The other day my friend, a POC (person of color), had to explain to his friend, a white woman, why using the N-word wasn’t acceptable.
“It’s just a word,” she told him. “I’m not really racist.”
“It doesn’t matter. When you use that word, you’re ignoring the pain and the racist history of this country” he said, practicing radical patience.
Radical patience — that’s what most POCs have to tap into when we have to explain why certain racist behaviors, attitudes and practices are, well, racist.
It’s exhausting, depleting and isolating.
Often times it’s confusing too. How do I, a brown woman, relate to the white experience? How do I effectively communicate the nuances of racism to a person who hasn’t felt the weight of this systemic issue? It’s perhaps why my friend found it difficult to explain to my friend why the N-word is off-limits.
He later told me he heard her use that word again.
The part of the story that gives me hope, however, is they are still friends. They are still good friends.
● ● ●
ACTIVITY 1 -
List every word the passage on radical patience uses to describe what it is like to tap into radical patience.
ACTIVITY 2 -
Please quote from the passage on radical patience the part that opens with the words containing "It’s exhausting, depleting" and closes with "N-word is off-limits.".
● ● ●
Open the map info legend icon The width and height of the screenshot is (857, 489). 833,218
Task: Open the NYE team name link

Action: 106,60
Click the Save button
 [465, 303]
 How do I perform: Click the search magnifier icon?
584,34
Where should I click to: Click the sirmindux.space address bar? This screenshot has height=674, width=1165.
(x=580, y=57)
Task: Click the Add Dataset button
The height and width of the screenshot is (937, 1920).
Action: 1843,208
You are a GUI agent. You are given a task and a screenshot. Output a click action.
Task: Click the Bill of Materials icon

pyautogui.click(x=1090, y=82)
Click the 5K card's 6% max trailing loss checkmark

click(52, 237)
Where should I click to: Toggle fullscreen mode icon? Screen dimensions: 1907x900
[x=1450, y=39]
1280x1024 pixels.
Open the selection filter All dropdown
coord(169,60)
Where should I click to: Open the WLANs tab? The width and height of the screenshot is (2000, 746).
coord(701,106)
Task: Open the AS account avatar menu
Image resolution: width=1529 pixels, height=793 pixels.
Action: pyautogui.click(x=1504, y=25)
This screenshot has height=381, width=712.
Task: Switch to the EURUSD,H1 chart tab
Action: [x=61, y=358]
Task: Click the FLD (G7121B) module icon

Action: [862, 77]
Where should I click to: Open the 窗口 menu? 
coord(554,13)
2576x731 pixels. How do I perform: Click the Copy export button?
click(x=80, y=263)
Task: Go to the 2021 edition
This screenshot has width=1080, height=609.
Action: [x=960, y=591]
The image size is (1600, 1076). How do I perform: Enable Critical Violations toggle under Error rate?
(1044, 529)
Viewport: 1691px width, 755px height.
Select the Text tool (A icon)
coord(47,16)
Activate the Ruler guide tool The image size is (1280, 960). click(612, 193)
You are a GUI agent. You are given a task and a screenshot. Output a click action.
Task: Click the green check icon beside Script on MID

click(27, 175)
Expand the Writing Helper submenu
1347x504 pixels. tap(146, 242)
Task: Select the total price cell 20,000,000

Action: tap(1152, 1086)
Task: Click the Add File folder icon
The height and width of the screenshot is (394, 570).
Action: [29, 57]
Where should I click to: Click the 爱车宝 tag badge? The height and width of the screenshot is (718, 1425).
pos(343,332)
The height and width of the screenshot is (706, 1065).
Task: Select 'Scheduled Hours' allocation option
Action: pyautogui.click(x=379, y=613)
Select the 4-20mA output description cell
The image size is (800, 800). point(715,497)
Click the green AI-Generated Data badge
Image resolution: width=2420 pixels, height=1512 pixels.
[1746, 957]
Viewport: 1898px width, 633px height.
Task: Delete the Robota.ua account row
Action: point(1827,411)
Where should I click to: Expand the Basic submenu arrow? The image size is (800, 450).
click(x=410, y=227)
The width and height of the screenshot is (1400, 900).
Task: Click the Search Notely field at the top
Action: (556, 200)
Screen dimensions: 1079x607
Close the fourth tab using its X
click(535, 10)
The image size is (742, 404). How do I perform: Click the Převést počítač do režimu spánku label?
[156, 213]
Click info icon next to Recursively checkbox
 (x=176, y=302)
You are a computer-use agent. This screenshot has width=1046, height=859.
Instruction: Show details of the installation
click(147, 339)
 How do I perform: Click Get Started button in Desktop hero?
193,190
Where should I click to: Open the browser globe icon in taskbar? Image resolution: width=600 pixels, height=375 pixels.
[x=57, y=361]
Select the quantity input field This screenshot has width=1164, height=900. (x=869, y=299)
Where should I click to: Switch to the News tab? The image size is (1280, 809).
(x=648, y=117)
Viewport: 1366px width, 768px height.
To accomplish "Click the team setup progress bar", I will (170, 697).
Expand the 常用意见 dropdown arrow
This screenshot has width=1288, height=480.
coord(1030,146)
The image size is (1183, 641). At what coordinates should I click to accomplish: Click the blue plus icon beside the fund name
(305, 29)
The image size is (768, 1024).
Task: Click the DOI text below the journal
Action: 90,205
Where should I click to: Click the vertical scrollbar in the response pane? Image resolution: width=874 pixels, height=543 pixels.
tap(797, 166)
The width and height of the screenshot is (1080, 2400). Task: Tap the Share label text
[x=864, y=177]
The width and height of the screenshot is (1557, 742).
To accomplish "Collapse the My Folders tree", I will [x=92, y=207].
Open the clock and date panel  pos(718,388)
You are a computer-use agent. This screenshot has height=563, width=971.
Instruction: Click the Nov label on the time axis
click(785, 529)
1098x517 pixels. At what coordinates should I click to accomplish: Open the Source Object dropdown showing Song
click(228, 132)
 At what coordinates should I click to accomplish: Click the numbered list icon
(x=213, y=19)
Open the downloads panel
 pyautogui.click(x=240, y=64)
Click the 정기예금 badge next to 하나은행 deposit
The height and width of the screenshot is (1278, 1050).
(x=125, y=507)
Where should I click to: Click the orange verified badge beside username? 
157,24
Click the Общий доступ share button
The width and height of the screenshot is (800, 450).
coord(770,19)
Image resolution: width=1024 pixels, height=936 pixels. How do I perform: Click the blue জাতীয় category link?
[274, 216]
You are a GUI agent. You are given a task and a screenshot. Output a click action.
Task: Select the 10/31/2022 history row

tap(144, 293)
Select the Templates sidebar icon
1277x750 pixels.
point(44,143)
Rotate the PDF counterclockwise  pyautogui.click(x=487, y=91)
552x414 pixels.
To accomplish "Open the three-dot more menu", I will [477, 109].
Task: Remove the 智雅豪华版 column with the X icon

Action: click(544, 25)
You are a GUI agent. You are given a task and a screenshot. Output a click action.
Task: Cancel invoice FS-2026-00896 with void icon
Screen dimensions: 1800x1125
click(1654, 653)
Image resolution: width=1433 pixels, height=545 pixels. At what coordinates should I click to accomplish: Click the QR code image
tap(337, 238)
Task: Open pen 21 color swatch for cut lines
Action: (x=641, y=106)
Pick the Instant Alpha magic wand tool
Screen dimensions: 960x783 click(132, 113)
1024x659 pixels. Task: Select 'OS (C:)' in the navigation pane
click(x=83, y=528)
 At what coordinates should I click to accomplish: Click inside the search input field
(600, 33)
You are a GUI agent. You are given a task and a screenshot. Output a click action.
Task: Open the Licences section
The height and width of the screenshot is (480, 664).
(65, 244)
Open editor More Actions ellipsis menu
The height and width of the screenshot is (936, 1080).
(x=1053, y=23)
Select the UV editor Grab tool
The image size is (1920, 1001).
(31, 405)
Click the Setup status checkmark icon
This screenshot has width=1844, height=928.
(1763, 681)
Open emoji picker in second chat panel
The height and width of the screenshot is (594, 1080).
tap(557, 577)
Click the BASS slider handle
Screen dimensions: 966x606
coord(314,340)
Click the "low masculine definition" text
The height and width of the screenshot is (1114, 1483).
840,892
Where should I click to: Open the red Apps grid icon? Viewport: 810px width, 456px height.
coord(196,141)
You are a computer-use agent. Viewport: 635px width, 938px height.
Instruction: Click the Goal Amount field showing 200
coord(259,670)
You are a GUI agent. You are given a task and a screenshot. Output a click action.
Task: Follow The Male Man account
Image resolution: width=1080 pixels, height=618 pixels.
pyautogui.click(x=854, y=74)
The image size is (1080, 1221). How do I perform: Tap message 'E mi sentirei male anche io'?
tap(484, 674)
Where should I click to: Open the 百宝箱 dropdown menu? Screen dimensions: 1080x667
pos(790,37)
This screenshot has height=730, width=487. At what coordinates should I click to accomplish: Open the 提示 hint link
● ● ●
WORKED SOLUTION 1 -
exhausting, depleting, isolating, confusing

WORKED SOLUTION 2 -
It’s exhausting, depleting and isolating.
Often times it’s confusing too. How do I, a brown woman, relate to the white experience? How do I effectively communicate the nuances of racism to a person who hasn’t felt the weight of this systemic issue? It’s perhaps why my friend found it difficult to explain to my friend why the N-word is off-limits.